| Task goal |
Which lines of the data contain the string "computer"? Copy every one of them.

Stored records:
• • •
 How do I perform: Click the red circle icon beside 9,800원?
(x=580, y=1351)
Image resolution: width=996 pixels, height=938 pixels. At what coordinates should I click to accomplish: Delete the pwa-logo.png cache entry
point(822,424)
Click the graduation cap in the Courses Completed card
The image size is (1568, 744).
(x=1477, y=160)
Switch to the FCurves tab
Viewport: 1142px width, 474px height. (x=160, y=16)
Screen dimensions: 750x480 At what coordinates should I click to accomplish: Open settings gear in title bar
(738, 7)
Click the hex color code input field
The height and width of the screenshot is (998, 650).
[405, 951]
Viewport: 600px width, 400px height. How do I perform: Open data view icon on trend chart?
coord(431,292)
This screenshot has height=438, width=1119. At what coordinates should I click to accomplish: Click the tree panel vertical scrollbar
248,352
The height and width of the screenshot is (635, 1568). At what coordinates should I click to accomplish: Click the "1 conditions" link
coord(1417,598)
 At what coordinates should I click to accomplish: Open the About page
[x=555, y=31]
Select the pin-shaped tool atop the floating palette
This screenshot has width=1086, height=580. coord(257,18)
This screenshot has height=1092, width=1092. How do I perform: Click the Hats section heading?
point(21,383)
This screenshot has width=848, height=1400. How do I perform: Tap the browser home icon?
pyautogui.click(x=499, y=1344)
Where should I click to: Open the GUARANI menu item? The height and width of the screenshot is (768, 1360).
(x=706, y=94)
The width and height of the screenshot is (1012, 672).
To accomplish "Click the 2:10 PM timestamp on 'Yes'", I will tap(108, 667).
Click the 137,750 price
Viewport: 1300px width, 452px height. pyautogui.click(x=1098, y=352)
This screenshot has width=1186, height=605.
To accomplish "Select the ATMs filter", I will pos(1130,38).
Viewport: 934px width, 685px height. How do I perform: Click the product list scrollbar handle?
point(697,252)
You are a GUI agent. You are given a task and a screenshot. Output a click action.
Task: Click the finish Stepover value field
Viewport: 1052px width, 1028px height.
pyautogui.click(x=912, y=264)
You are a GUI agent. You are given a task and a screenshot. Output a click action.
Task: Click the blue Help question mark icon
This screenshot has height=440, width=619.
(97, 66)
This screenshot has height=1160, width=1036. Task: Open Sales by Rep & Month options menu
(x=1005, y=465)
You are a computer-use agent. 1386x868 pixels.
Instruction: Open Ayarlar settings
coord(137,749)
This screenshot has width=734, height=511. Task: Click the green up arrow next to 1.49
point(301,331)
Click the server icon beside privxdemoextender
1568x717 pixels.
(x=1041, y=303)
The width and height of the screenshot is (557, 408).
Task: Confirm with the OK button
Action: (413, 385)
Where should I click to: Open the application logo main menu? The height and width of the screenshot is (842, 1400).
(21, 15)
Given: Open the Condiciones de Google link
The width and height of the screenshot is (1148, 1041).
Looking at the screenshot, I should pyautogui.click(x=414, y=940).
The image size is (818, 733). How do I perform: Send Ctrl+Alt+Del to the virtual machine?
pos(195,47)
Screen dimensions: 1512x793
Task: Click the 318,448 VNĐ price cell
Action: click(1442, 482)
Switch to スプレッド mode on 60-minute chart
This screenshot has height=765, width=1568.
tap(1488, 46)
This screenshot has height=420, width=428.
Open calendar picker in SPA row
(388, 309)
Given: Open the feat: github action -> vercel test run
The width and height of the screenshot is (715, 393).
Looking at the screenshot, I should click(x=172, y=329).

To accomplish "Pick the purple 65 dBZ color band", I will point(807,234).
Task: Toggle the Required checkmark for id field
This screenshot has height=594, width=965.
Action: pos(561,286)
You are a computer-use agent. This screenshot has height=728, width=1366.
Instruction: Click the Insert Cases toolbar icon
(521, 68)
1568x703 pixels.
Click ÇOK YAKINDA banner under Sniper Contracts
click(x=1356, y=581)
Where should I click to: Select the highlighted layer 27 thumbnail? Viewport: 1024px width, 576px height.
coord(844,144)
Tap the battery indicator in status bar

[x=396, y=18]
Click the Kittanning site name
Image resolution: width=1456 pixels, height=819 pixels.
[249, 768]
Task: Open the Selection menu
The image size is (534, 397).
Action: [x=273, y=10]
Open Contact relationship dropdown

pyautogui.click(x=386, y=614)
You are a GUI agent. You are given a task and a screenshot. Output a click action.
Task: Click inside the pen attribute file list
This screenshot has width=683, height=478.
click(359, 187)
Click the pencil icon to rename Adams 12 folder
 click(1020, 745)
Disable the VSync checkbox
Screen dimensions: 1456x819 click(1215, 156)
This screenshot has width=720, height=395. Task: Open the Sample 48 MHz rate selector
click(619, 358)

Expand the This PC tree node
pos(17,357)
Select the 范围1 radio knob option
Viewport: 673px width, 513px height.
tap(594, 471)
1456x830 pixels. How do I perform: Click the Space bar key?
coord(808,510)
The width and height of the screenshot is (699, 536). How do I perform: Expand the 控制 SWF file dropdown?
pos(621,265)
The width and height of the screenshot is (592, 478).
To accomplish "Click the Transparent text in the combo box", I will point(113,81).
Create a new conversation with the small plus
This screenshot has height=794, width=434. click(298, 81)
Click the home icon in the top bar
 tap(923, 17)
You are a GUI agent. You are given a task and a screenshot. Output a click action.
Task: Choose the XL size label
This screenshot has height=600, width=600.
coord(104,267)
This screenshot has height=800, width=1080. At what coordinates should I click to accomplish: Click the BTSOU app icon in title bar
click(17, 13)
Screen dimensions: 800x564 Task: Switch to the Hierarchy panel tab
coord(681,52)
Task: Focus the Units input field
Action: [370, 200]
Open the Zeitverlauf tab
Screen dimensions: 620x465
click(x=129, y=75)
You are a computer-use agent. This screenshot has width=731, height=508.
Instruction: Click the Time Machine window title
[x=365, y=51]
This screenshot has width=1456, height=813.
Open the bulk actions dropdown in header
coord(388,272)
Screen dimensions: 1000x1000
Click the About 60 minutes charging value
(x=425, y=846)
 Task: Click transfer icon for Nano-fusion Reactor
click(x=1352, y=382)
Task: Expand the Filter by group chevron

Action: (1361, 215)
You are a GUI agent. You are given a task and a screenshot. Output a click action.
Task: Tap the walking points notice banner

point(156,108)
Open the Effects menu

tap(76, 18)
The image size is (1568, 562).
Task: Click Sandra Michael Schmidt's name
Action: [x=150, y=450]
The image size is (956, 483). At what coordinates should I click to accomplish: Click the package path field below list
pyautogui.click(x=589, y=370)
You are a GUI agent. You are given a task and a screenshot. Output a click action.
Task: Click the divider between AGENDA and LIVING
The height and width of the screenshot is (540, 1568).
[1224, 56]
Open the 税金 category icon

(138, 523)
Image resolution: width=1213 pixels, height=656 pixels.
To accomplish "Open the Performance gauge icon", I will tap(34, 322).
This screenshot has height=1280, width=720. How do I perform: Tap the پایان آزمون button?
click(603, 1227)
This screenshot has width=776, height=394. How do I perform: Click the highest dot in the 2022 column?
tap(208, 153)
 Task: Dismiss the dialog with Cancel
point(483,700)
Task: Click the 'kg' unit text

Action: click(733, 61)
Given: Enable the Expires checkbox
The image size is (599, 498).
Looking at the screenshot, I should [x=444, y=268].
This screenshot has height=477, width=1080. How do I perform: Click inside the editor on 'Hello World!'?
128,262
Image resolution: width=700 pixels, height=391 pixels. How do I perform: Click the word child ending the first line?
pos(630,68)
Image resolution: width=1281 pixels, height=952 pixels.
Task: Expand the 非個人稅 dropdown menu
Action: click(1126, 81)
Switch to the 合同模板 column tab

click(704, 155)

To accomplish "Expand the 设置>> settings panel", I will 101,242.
• • •
| Solution for this exercise |
You are a computer-use agent. 1386x868 pixels.
You are a computer-use agent. This screenshot has height=728, width=1366.
You are a computer-use agent. This screenshot has width=731, height=508.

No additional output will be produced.